Stuttgart/Neckarsulm/Ostfildern. Amir Ebrahimi erinnert in seinem Outfit an die Actionfilm-Figur „Terminator“. Jetzt winkelt er die Arme an, die in einer Art Rüstung stecken. Deren Motoren fangen leise an zu surren.
Ebrahimi ist Forscher am Fraunhofer-Institut für Produktionstechnik und Automatisierung in Stuttgart. Und er steckt in einem „Exo-Skelett“ – das er mit seinem aus rund 25 Leuten bestehenden Team entwickelt hat.
„Es unterstützt meine Bewegungen“, erklärt er. Und hebt eine Hantel, als wäre sie ein Wattestäbchen. „Es ist das gleiche Prinzip wie beim E-Bike.“
Der Roboter-Anzug ist einer von vielen neuen Helfern, die im Zuge der Digitalisierung die Fabriken erobern werden – in Baden-Württemberg und letztlich rund um den Globus.
Im neuen „Future Work Lab“ in Stuttgart, wo Ebrahimi gerade seine Roboter-Jacke präsentiert, weht eine Brise Science-Fiction. Hier zeigen gleich zwei Fraunhofer-Institute (das von Ebrahimi und das für Arbeitswirtschaft und Organisation), wie das Zusammenspiel von Mensch und Maschine in Zukunft ganz konkret aussehen kann.

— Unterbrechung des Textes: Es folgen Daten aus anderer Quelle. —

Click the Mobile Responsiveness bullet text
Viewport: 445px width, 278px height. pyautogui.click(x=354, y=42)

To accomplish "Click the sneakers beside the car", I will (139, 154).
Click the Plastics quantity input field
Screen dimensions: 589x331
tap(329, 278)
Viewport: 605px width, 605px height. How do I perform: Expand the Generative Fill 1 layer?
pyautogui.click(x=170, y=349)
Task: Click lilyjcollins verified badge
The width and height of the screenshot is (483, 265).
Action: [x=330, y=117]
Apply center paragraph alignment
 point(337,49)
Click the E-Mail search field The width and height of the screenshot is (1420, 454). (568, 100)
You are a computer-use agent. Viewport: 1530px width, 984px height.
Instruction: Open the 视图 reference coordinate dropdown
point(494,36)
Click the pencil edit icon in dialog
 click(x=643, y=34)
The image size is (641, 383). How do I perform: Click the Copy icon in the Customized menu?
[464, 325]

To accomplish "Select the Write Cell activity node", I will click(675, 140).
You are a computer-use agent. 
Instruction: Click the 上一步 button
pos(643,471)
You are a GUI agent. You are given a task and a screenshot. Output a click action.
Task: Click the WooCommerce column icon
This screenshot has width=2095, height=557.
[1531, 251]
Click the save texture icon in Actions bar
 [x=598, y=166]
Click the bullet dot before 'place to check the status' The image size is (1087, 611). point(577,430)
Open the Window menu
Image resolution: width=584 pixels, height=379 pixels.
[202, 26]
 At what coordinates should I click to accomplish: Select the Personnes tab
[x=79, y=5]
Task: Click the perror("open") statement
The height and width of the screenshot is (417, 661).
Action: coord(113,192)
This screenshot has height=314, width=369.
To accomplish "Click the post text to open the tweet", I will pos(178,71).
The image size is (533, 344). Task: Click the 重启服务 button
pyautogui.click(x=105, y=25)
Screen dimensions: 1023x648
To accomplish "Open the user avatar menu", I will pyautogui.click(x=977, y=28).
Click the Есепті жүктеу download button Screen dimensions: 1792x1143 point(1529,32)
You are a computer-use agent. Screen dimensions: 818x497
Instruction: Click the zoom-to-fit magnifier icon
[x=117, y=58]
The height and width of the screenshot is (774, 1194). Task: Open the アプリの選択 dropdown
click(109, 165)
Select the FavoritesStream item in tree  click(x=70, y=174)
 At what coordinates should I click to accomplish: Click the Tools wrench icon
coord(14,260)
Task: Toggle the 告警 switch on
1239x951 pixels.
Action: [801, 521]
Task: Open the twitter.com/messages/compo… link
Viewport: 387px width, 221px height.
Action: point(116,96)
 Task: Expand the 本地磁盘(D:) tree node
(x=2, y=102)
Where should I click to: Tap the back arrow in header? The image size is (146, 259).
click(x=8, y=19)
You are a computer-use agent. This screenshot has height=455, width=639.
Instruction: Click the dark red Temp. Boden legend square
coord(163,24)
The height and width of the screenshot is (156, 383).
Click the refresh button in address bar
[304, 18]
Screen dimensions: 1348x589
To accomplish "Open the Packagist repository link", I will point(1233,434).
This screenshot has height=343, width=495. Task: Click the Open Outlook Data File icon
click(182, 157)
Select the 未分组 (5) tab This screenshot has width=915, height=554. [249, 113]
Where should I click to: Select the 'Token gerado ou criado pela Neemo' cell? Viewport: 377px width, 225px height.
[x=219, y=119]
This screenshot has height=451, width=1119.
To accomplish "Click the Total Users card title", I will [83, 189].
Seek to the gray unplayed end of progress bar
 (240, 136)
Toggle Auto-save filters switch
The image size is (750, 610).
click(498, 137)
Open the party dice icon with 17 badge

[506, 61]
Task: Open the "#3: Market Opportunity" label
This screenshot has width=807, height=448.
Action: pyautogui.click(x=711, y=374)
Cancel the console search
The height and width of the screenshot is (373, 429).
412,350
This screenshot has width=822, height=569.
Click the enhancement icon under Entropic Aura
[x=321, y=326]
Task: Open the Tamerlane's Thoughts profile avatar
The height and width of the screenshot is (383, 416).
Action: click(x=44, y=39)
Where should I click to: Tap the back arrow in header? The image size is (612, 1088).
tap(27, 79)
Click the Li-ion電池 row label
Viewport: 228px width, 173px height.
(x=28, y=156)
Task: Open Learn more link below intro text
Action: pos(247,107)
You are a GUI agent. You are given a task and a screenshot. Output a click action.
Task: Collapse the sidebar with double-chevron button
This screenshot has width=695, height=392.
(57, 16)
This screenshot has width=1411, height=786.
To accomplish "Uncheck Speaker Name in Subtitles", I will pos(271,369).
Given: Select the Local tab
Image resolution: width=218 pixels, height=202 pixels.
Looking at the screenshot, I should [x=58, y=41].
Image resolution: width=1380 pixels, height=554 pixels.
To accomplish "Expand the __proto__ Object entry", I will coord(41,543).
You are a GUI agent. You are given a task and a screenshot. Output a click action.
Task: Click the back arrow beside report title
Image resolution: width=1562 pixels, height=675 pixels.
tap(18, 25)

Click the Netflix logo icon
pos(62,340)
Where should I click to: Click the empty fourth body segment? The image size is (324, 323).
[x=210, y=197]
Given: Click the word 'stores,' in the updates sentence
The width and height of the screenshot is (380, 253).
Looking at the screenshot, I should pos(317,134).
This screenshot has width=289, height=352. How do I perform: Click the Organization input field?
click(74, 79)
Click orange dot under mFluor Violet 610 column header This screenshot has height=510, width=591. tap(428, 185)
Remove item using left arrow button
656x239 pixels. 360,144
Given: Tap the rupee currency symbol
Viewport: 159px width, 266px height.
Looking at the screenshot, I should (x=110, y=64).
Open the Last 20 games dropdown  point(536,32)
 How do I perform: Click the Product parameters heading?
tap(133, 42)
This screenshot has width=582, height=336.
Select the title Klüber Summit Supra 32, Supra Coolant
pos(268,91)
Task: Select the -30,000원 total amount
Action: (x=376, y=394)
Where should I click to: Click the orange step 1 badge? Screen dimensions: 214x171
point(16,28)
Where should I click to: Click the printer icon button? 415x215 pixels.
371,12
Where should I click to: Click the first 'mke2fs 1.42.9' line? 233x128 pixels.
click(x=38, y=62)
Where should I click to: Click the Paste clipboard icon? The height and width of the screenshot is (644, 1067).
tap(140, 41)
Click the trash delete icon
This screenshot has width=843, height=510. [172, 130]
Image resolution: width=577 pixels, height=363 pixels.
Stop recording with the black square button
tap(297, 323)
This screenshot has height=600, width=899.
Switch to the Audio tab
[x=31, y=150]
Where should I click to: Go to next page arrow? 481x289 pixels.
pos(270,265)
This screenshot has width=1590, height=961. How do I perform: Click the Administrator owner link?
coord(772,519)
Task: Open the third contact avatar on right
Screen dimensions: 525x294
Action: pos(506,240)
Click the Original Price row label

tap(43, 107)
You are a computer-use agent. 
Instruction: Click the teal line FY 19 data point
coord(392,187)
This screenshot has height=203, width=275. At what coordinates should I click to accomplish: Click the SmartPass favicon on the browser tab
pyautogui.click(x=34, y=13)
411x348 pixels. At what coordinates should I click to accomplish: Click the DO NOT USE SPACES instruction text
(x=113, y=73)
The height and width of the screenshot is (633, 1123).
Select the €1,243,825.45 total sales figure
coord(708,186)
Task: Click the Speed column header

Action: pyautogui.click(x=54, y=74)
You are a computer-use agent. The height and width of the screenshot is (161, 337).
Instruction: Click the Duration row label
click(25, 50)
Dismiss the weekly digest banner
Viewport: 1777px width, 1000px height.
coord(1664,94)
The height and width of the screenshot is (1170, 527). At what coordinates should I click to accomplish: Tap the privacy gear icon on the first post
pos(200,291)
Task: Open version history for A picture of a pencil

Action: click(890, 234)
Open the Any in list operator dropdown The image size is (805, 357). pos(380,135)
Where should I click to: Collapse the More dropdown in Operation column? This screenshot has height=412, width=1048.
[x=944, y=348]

Da tragen Menschen zum Beispiel Sensoren am Körper, mit deren Hilfe sich ergonomisch ungünstige Bewegungen und sogar Unfälle erkennen lassen. Da gibt’s eine „Augmented Reality“-Brille, die Bilder und Infos in die Realität einblenden kann. Und einen mobilen Roboter, der als Arbeitsplatz dient und sich gespenstisch durch die Halle bewegt. Forscher entwickeln hier auch maßgeschneiderte Lösungen für Betriebe.
Einer der Partner des Future Work Lab ist der Arbeitgeberverband Südwestmetall. In vielen Betrieben der Metall- und Elektro-Industrie sind Helfer, wie sie im Future Work Lab zu bestaunen sind, schon im Einsatz.
Audi beispielsweise stattete Ende 2016 acht Wochen lang einige Montage-Mitarbeiter probeweise mit Exo-Skeletten aus, ähnlich der Roboter-Jacke der Fraunhofer-Forscher, nur für die Beine. Der „chairless chair“, zu Deutsch „stuhlloser Stuhl“, ist aus Karbon und wiegt lediglich 2,4 Kilo. Er lässt sich einfach an die Körpermaße anpassen und dann um Hüfte und Beine schnallen. Wer dieses Teil anhat, kann sich überall hinsetzen, hat eine bessere Haltung und entlastete Beine.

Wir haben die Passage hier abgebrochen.